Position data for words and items
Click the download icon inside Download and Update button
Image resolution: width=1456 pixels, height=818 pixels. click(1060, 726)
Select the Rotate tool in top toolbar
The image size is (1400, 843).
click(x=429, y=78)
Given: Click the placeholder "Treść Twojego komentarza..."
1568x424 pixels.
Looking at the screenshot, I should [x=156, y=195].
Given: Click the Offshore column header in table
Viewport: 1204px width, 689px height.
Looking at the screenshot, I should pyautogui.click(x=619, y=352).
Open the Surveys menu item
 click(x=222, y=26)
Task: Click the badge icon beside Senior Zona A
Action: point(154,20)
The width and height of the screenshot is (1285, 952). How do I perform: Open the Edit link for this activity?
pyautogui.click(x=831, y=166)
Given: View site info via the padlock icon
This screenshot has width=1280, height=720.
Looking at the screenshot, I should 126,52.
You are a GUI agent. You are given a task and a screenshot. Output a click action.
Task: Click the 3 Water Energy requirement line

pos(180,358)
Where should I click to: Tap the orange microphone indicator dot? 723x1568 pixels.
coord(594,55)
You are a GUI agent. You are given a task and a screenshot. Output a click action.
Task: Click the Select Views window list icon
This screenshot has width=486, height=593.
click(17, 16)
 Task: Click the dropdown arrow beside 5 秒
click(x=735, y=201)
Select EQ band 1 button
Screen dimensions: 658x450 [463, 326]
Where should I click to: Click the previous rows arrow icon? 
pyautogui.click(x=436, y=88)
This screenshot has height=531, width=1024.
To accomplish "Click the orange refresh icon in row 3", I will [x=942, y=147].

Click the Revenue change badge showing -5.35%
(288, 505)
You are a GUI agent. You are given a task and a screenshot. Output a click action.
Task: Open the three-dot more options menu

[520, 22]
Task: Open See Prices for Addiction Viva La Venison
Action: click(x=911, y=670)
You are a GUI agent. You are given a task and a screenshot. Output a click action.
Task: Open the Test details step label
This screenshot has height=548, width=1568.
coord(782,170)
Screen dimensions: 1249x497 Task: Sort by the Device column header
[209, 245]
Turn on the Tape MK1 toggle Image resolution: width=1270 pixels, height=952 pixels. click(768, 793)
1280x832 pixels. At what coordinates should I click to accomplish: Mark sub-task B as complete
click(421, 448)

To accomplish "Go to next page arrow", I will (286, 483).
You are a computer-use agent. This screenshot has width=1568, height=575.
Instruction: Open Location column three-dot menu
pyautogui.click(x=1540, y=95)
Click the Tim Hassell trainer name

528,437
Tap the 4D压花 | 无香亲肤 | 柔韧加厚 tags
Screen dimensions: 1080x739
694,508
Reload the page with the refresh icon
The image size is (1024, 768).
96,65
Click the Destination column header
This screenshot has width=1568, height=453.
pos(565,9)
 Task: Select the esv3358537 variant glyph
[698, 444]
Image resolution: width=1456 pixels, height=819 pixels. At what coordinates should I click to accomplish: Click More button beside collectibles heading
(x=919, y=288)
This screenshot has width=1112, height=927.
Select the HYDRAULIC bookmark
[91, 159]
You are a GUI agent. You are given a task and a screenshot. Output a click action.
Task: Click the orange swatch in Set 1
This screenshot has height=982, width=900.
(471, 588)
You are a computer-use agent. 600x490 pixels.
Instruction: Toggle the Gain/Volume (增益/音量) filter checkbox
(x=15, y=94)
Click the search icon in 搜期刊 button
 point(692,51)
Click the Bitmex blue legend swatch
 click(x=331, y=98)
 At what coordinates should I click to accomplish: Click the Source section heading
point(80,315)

** Challenge **
Reproduce every line above without any change.

** Answer to this task **
Click the download icon inside Download and Update button
Image resolution: width=1456 pixels, height=818 pixels. click(1060, 726)
Select the Rotate tool in top toolbar
The image size is (1400, 843).
click(x=429, y=78)
Given: Click the placeholder "Treść Twojego komentarza..."
1568x424 pixels.
Looking at the screenshot, I should [x=156, y=195].
Given: Click the Offshore column header in table
Viewport: 1204px width, 689px height.
Looking at the screenshot, I should pyautogui.click(x=619, y=352).
Open the Surveys menu item
 click(x=222, y=26)
Task: Click the badge icon beside Senior Zona A
Action: point(154,20)
The width and height of the screenshot is (1285, 952). How do I perform: Open the Edit link for this activity?
pyautogui.click(x=831, y=166)
Given: View site info via the padlock icon
This screenshot has width=1280, height=720.
Looking at the screenshot, I should 126,52.
You are a GUI agent. You are given a task and a screenshot. Output a click action.
Task: Click the 3 Water Energy requirement line

pos(180,358)
Where should I click to: Tap the orange microphone indicator dot? 723x1568 pixels.
coord(594,55)
You are a GUI agent. You are given a task and a screenshot. Output a click action.
Task: Click the Select Views window list icon
This screenshot has width=486, height=593.
click(17, 16)
 Task: Click the dropdown arrow beside 5 秒
click(x=735, y=201)
Select EQ band 1 button
Screen dimensions: 658x450 [463, 326]
Where should I click to: Click the previous rows arrow icon? 
pyautogui.click(x=436, y=88)
This screenshot has height=531, width=1024.
To accomplish "Click the orange refresh icon in row 3", I will [x=942, y=147].

Click the Revenue change badge showing -5.35%
(288, 505)
You are a GUI agent. You are given a task and a screenshot. Output a click action.
Task: Open the three-dot more options menu

[520, 22]
Task: Open See Prices for Addiction Viva La Venison
Action: click(x=911, y=670)
You are a GUI agent. You are given a task and a screenshot. Output a click action.
Task: Open the Test details step label
This screenshot has height=548, width=1568.
coord(782,170)
Screen dimensions: 1249x497 Task: Sort by the Device column header
[209, 245]
Turn on the Tape MK1 toggle Image resolution: width=1270 pixels, height=952 pixels. click(768, 793)
1280x832 pixels. At what coordinates should I click to accomplish: Mark sub-task B as complete
click(421, 448)

To accomplish "Go to next page arrow", I will (286, 483).
You are a computer-use agent. This screenshot has width=1568, height=575.
Instruction: Open Location column three-dot menu
pyautogui.click(x=1540, y=95)
Click the Tim Hassell trainer name

528,437
Tap the 4D压花 | 无香亲肤 | 柔韧加厚 tags
Screen dimensions: 1080x739
694,508
Reload the page with the refresh icon
The image size is (1024, 768).
96,65
Click the Destination column header
This screenshot has width=1568, height=453.
pos(565,9)
 Task: Select the esv3358537 variant glyph
[698, 444]
Image resolution: width=1456 pixels, height=819 pixels. At what coordinates should I click to accomplish: Click More button beside collectibles heading
(x=919, y=288)
This screenshot has width=1112, height=927.
Select the HYDRAULIC bookmark
[91, 159]
You are a GUI agent. You are given a task and a screenshot. Output a click action.
Task: Click the orange swatch in Set 1
This screenshot has height=982, width=900.
(471, 588)
You are a computer-use agent. 600x490 pixels.
Instruction: Toggle the Gain/Volume (增益/音量) filter checkbox
(x=15, y=94)
Click the search icon in 搜期刊 button
 point(692,51)
Click the Bitmex blue legend swatch
 click(x=331, y=98)
 At what coordinates should I click to accomplish: Click the Source section heading
point(80,315)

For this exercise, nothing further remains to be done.